* What you have to do
Rewrite the listing below with each occurrence of "Visita il sito" replaced by "Vai al sito", keeping every other character unchanged.
Start of Dataset content
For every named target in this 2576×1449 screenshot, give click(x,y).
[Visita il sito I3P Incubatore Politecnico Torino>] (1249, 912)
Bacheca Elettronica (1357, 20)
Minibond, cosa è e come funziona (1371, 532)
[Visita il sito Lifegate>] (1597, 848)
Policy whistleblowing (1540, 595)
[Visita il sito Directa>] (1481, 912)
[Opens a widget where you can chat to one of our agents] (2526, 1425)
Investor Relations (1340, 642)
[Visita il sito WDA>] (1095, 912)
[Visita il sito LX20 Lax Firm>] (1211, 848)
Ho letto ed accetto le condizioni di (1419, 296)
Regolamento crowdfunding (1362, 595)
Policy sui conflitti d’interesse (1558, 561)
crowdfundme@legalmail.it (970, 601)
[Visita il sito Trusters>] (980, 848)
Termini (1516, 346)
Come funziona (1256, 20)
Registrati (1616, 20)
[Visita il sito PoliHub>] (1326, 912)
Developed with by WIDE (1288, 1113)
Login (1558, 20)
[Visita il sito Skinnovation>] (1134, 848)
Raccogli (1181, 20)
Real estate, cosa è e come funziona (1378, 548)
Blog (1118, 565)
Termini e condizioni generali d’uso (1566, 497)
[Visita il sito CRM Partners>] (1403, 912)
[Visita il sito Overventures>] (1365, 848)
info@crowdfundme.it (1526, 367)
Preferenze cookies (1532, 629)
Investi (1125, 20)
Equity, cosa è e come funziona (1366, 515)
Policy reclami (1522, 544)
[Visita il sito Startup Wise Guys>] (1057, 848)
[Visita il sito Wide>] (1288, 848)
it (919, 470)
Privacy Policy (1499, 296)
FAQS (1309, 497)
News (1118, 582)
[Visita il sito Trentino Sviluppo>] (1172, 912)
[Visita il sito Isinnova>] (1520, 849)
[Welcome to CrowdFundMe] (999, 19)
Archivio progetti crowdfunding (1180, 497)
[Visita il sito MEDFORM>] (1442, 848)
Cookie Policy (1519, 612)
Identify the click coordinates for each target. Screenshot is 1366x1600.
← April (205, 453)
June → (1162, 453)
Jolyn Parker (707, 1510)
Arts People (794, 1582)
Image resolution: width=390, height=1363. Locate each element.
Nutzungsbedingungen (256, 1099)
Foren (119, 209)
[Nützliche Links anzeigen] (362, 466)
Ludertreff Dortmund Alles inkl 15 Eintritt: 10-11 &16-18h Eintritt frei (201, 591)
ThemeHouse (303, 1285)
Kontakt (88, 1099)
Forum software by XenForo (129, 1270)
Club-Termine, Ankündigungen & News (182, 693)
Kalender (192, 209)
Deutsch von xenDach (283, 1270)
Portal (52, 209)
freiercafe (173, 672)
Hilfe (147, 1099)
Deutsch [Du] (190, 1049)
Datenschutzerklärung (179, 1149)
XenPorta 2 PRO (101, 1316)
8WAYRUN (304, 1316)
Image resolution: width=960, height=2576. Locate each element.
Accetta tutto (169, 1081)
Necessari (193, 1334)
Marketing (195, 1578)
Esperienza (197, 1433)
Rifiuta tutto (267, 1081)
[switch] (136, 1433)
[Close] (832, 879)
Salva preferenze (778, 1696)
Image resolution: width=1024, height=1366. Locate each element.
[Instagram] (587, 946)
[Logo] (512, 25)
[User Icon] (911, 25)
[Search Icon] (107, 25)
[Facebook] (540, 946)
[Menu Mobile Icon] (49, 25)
End of Dataset content
* The result
For every named target in this 2576×1449 screenshot, give click(x,y).
[Vai al sito I3P Incubatore Politecnico Torino>] (1249, 912)
Bacheca Elettronica (1357, 20)
Minibond, cosa è e come funziona (1371, 532)
[Vai al sito Lifegate>] (1597, 848)
Policy whistleblowing (1540, 595)
[Vai al sito Directa>] (1481, 912)
[Opens a widget where you can chat to one of our agents] (2526, 1425)
Investor Relations (1340, 642)
[Vai al sito WDA>] (1095, 912)
[Vai al sito LX20 Lax Firm>] (1211, 848)
Ho letto ed accetto le condizioni di (1419, 296)
Regolamento crowdfunding (1362, 595)
Policy sui conflitti d’interesse (1558, 561)
crowdfundme@legalmail.it (970, 601)
[Vai al sito Trusters>] (980, 848)
Termini (1516, 346)
Come funziona (1256, 20)
Registrati (1616, 20)
[Vai al sito PoliHub>] (1326, 912)
Developed with by WIDE (1288, 1113)
Login (1558, 20)
[Vai al sito Skinnovation>] (1134, 848)
Raccogli (1181, 20)
Real estate, cosa è e come funziona (1378, 548)
Blog (1118, 565)
Termini e condizioni generali d’uso (1566, 497)
[Vai al sito CRM Partners>] (1403, 912)
[Vai al sito Overventures>] (1365, 848)
info@crowdfundme.it (1526, 367)
Preferenze cookies (1532, 629)
Investi (1125, 20)
Equity, cosa è e come funziona (1366, 515)
Policy reclami (1522, 544)
[Vai al sito Startup Wise Guys>] (1057, 848)
[Vai al sito Wide>] (1288, 848)
it (919, 470)
Privacy Policy (1499, 296)
FAQS (1309, 497)
News (1118, 582)
[Vai al sito Trentino Sviluppo>] (1172, 912)
[Vai al sito Isinnova>] (1520, 849)
[Welcome to CrowdFundMe] (999, 19)
Archivio progetti crowdfunding (1180, 497)
[Vai al sito MEDFORM>] (1442, 848)
Cookie Policy (1519, 612)
Identify the click coordinates for each target. Screenshot is 1366x1600.
← April (205, 453)
June → (1162, 453)
Jolyn Parker (707, 1510)
Arts People (794, 1582)
Image resolution: width=390, height=1363. Locate each element.
Nutzungsbedingungen (256, 1099)
Foren (119, 209)
[Nützliche Links anzeigen] (362, 466)
Ludertreff Dortmund Alles inkl 15 Eintritt: 10-11 &16-18h Eintritt frei (201, 591)
ThemeHouse (303, 1285)
Kontakt (88, 1099)
Forum software by XenForo (129, 1270)
Club-Termine, Ankündigungen & News (182, 693)
Kalender (192, 209)
Deutsch von xenDach (283, 1270)
Portal (52, 209)
freiercafe (173, 672)
Hilfe (147, 1099)
Deutsch [Du] (190, 1049)
Datenschutzerklärung (179, 1149)
XenPorta 2 PRO (101, 1316)
8WAYRUN (304, 1316)
Image resolution: width=960, height=2576. Locate each element.
Accetta tutto (169, 1081)
Necessari (193, 1334)
Marketing (195, 1578)
Esperienza (197, 1433)
Rifiuta tutto (267, 1081)
[switch] (136, 1433)
[Close] (832, 879)
Salva preferenze (778, 1696)
Image resolution: width=1024, height=1366. Locate each element.
[Instagram] (587, 946)
[Logo] (512, 25)
[User Icon] (911, 25)
[Search Icon] (107, 25)
[Facebook] (540, 946)
[Menu Mobile Icon] (49, 25)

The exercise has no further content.